You assert you have thoroughly understood, reviewed, and tested your
entire submission.
- [x] If the change being made is to a [distributed
component](https://certbot.eff.org/docs/contributing.html#code-components-and-layout),
add a description of your change to the `newsfragments` directory. This
should be a file called `<title>.<type>`, where `<title>` is either a
GitHub issue number or some other unique name starting with `+`, and
`<type>` is either `changed`, `fixed`, or `added`.
* For example, if you fixed a bug for issue number 42, create a file
called `42.fixed` and put a description of your change in that file.
- [x] Add or update any documentation as needed to support the changes
in this PR.
- [x] Include your name in `AUTHORS.md` if you like.

AUTHORS.md

@@ -84,6 +84,7 @@ Authors
 * [Eric Engestrom](https://github.com/1ace)
 * [Eric Rescorla](https://github.com/ekr)
 * [Eric Wustrow](https://github.com/ewust)
+* [Erik Morén](https://github.com/morre95)
 * [Erik Rose](https://github.com/erikrose)
 * [Eugene Kazakov](https://github.com/xgin)
 * [Fabian](https://github.com/faerbit)
@@ -306,3 +307,4 @@ Authors
 * [Zach Shepherd](https://github.com/zjs)
 * [陈三](https://github.com/chenxsan)
 * [Shahar Naveh](https://github.com/ShaharNaveh)
+

certbot/src/certbot/_internal/plugins/nginx/nginxparser.py

@@ -13,6 +13,7 @@ from typing import SupportsIndex
 from typing import Union
 
 from pyparsing import Combine
+from pyparsing import FollowedBy
 from pyparsing import Forward
 from pyparsing import Group
 from pyparsing import Literal
@@ -50,15 +51,29 @@ class RawNginxParser:
 
     token = paren_quote_extend | tokenchars | quoted
 
-    whitespace_token_group = space + token + ZeroOrMore(required_space + token) + space
-    assignment = whitespace_token_group + semicolon
+    # An nginx comment runs from '#' to the end of the line. `restOfLine` does
+    # not consume the trailing newline; the following `required_space` does.
+    comment = Literal('#') + restOfLine
+    # A separator between two tokens is whitespace, optionally interleaved with
+    # one or more comments. The `FollowedBy(token)` lookahead means a comment is
+    # only treated as inline when a real token follows it — otherwise we leave
+    # the `#` alone so existing fallback paths (e.g. comment-as-token in a block
+    # header) still parse. This lets a multi-line directive contain comment
+    # lines between its tokens (valid nginx), which the old grammar mis-parsed:
+    # an unbalanced `"` inside such a comment would be sucked up by the
+    # `multiline=True` quoted strings and run away across the rest of the file
+    # (issue #10598).
+    token_separator = required_space + ZeroOrMore(
+        comment + required_space + FollowedBy(token)
+    )
 
-    comment = space + Literal('#') + restOfLine
+    whitespace_token_group = space + token + ZeroOrMore(token_separator + token) + space
+    assignment = whitespace_token_group + semicolon
 
     block = Forward()
 
     # order matters! see issue 518, and also http { # server { \n}
-    contents = Group(comment) | Group(block) | Group(assignment)
+    contents = Group(space + comment) | Group(block) | Group(assignment)
 
     block_begin = Group(whitespace_token_group)
     block_innards = Group(ZeroOrMore(contents) + space).leave_whitespace()

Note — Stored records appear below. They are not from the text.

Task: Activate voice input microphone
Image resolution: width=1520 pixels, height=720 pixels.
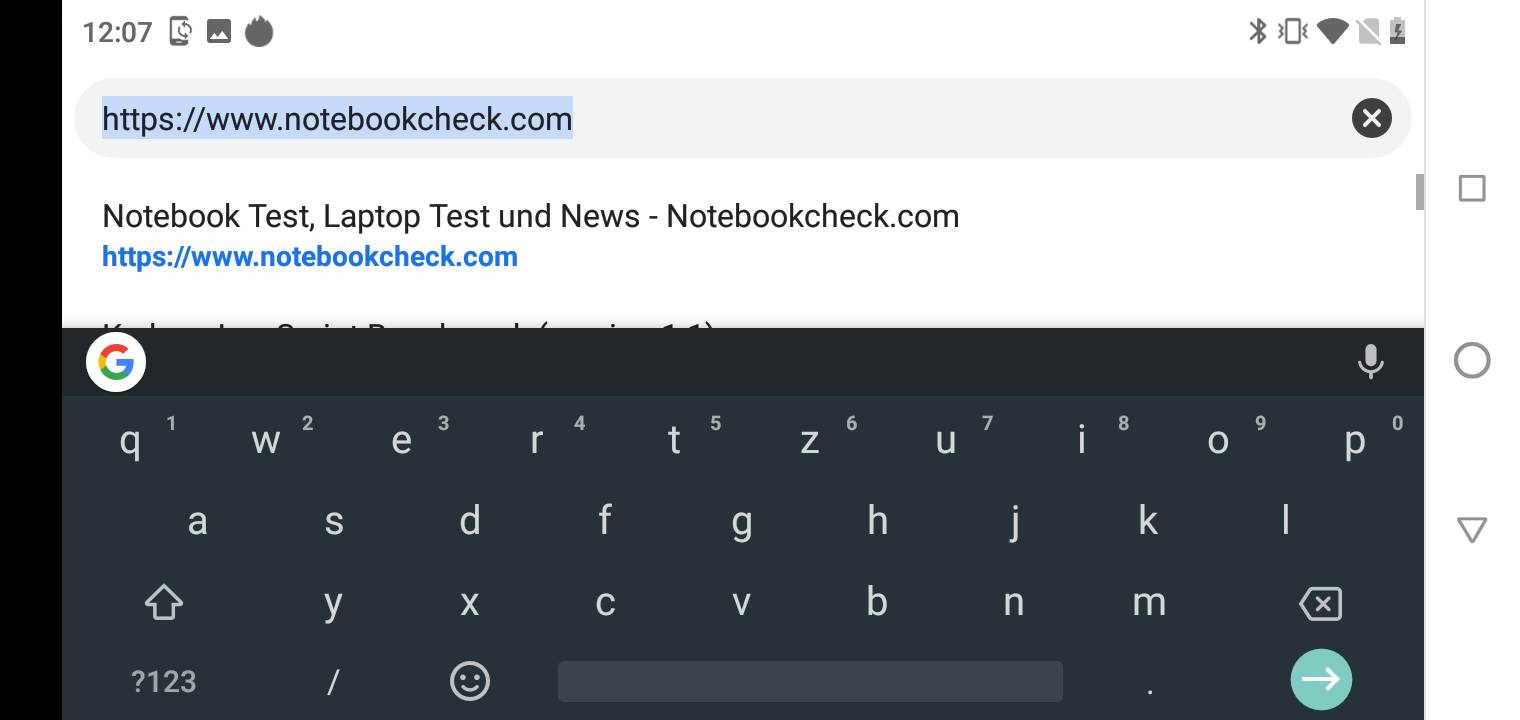Action: [x=1370, y=362]
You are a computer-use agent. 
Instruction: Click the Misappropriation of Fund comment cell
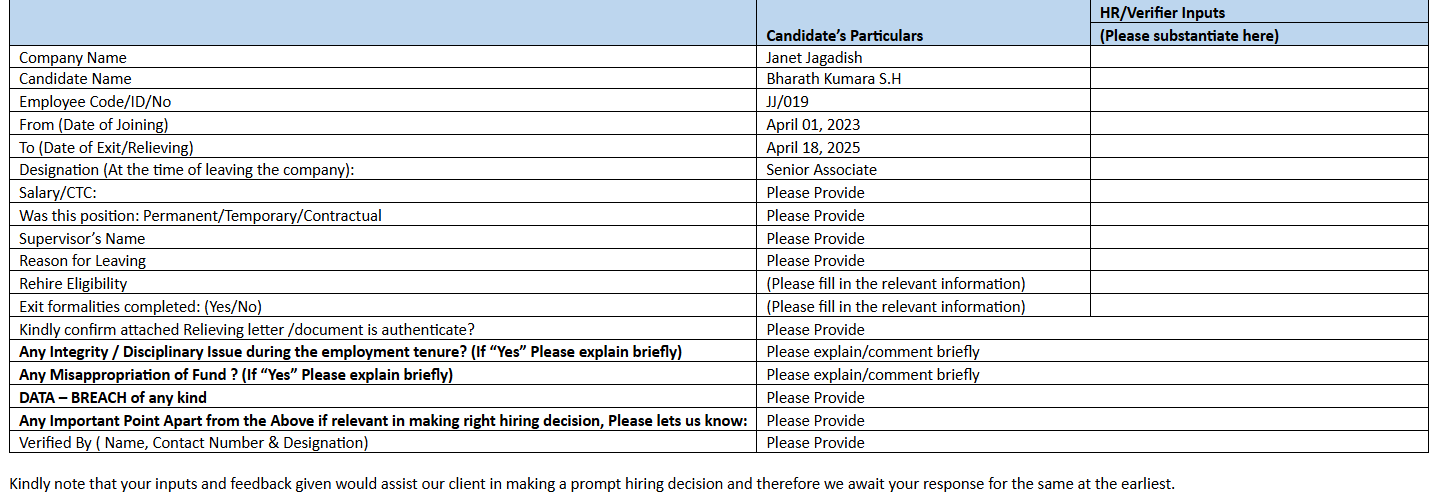[x=872, y=375]
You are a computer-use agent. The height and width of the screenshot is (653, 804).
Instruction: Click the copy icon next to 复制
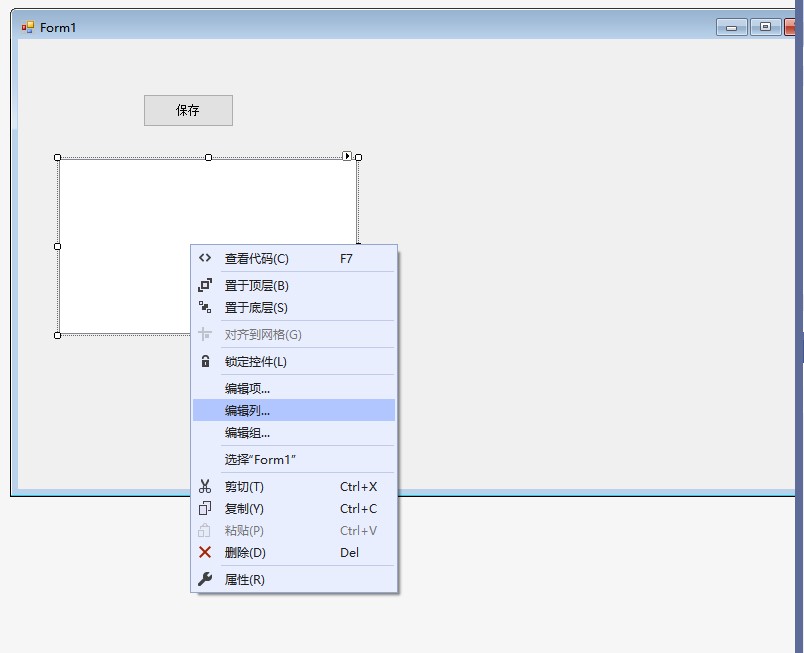click(205, 508)
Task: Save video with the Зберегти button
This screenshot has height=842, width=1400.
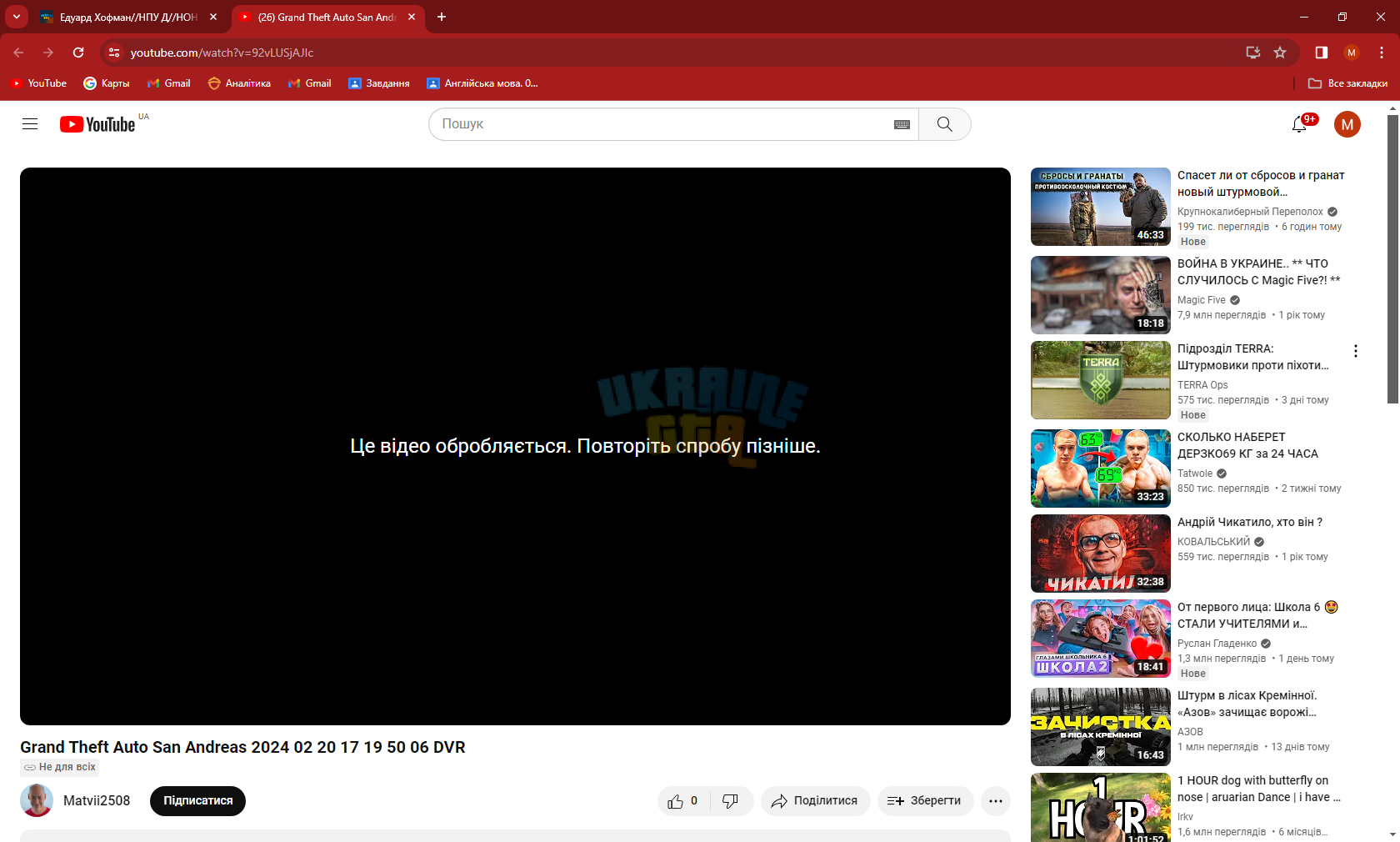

certbot/src/certbot/_internal/tests/plugins/nginx/nginxparser_test.py

@@ -201,6 +201,20 @@ class TestRawNginxParser(unittest.TestCase):
              [['#', ' server{']]]
         ]
 
+    def test_comment_inside_multiline_directive(self):
+        # See https://github.com/certbot/certbot/issues/10598
+        # An unbalanced double-quote inside a comment that sits between tokens
+        # of a multi-line directive must not be sucked into a multiline quoted
+        # string and run away across the rest of the file.
+        source = ("http {\n"
+                  "    log_format json_test escape=json '{'\n"
+                  "        #  '\"req\": \"$request\"'  # GET \"/test?...\n"
+                  "    '}';\n"
+                  "}\n")
+        parsed = loads(source)
+        # The config parses and round-trips byte-for-byte.
+        assert dumps(parsed) == source
+
     def test_access_log(self):
         # see issue #3798
         parsed = loads('access_log syslog:server=unix:/dev/log,facility=auth,'

newsfragments/10598.fixed

@@ -0,0 +1 @@
+Fixed nginx configuration parsing when comments appear between tokens of a multi-line directive.